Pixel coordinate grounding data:
+--
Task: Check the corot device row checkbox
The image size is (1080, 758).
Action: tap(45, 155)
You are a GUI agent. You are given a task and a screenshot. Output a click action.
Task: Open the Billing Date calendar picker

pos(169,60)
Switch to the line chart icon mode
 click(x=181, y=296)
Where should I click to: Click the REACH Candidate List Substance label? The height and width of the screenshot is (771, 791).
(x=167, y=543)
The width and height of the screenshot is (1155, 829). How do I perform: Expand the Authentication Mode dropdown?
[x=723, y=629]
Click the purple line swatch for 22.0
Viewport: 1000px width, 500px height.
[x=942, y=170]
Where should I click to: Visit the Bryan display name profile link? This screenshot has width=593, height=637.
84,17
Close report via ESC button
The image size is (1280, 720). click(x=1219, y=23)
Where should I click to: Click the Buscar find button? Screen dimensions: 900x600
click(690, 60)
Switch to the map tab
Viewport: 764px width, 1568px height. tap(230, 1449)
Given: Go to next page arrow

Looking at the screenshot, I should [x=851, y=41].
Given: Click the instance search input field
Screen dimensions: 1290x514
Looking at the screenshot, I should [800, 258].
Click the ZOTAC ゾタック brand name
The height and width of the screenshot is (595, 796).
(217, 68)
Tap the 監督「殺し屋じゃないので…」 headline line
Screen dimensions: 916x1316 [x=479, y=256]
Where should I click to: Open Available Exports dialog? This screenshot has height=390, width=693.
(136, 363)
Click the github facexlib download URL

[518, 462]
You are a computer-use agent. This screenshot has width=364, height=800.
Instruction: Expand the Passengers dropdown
+--
• _Instructions to follow_: The expected answer is an exact copy of the lines above, beginning at the line with "Where should I click to: Click the Buscar" and ending at the line with "Given: Click the instance search input field", with both ends in.

• _Solution for this exercise_:
Where should I click to: Click the Buscar find button? Screen dimensions: 900x600
click(690, 60)
Switch to the map tab
Viewport: 764px width, 1568px height. tap(230, 1449)
Given: Go to next page arrow

Looking at the screenshot, I should [x=851, y=41].
Given: Click the instance search input field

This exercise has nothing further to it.